The paper “Miss Tammy as a Use Case for Moral Prompt Engineering” by Myriam Rellstab and Oliver Bendel from the FHNW School of Business was accepted at the AAAI 2025 Spring Symposium “Human-Compatible AI for Well-being: Harnessing Potential of GenAI for AI-Powered Science”. It describes the development of a chatbot that can be available to pupils and de-escalate their conflicts or promote constructive dialogues among them. Prompt engineering – called moral prompt engineering in the project – and retrieval-augmented generation (RAG) were used. The centerpiece is a collection of netiquettes. On the one hand, these control the behavior of the chatbot – on the other hand, they allow it to evaluate the behavior of the students and make suggestions to them. Miss Tammy was compared with a non-adapted standard model (GPT-4o) and performed better than it in tests with 14- to 16-year-old pupils. The project applied the discipline of machine ethics, in which Oliver Bendel has been researching for many years, to large language models, using the netiquettes as a simple and practical approach. The eight AAAI Spring Symposia will not be held at Stanford University this time, but at the San Francisco Airport Marriott Waterfront, Burlingame, from March 31 to April 2, 2025. It is a conference rich in tradition, where innovative and experimental approaches are particularly in demand.

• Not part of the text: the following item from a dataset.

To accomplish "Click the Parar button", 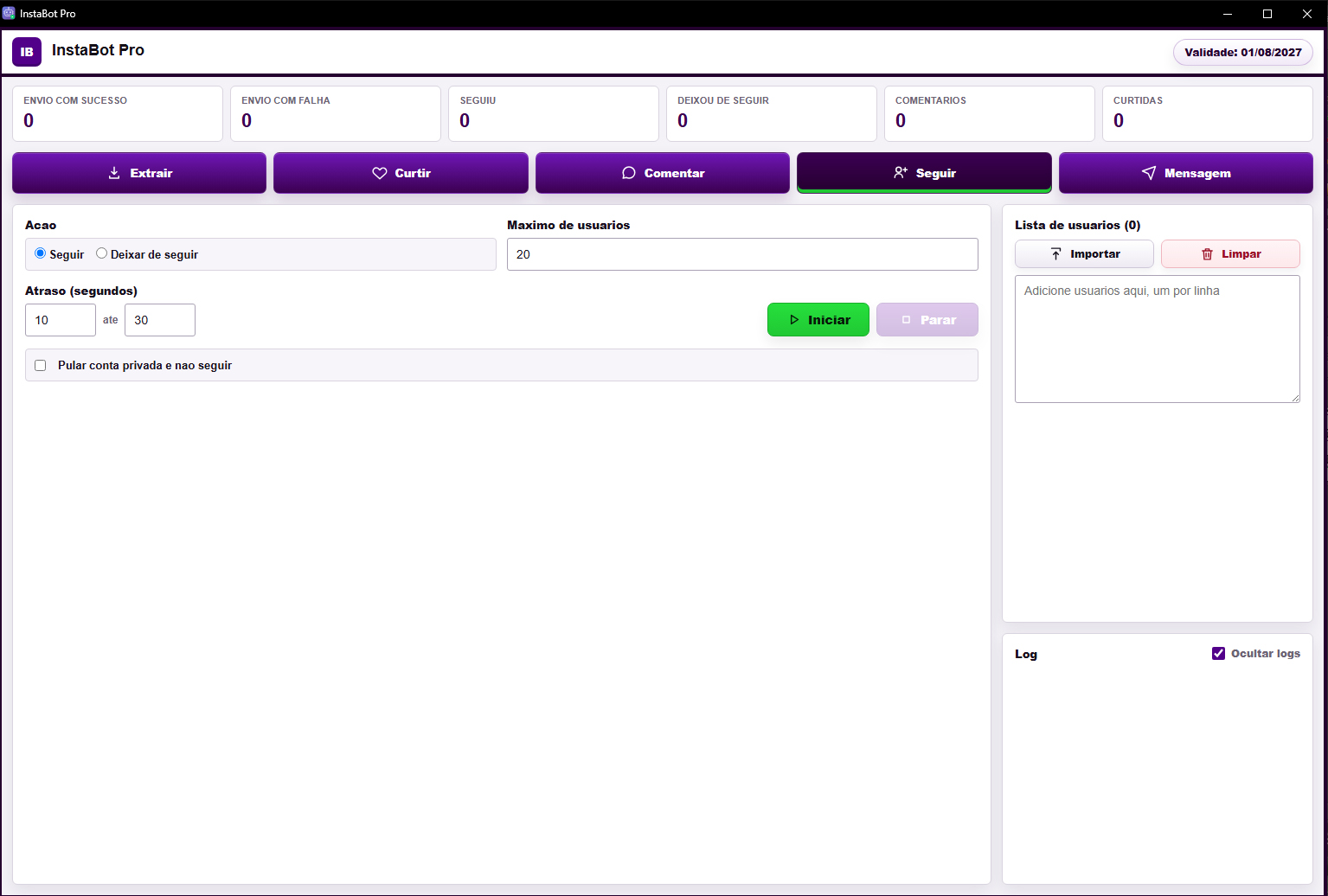I will click(x=927, y=320).
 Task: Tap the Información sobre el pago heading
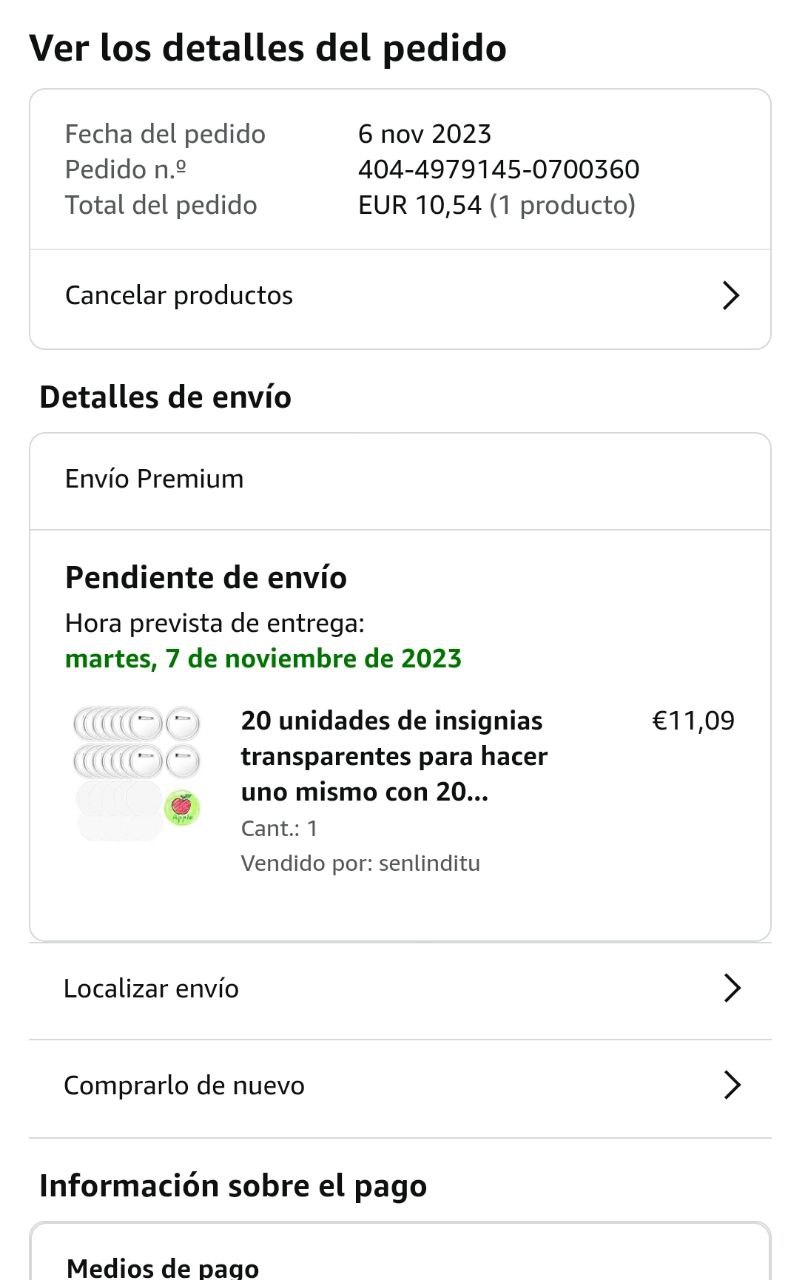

Cow Whisperer, Horse Whisperer, and Dog Whisperer
On August 5, 2024, the final presentation for the project “The Animal Whisperer” took place at the FHNW School of Business. It was initiated by Prof. Dr. Oliver Bendel, who has been working on animal-computer interaction and animal-machine interaction for many years. Nick Zbinden, a budding business informatics specialist, was recruited as a project collaborator. From March 2024, he developed three applications based on GPT-4o, the Cow Whisperer, the Horse Whisperer and the Dog Whisperer. They can be used to analyze the body language, behaviour, and environment of cows, horses and dogs. The aim is to avert danger to humans and animals. For example, a hiker can receive a recommendation on their smartphone not to cross a pasture if a mother cow and her calves are present. All they have to do is call up the application and take photos of the surroundings. The three apps are now available as prototypes. With the help of prompt engineering, they have been given extensive knowledge and skills. Above all, self-created and labeled photos were used. In the majority of cases, the apps correctly describe the animals’ body language and behavior. Their recommendations for human behavior are also adequate. The project team summarized the results in a paper and submitted it to an international conference (Image: Ideogram).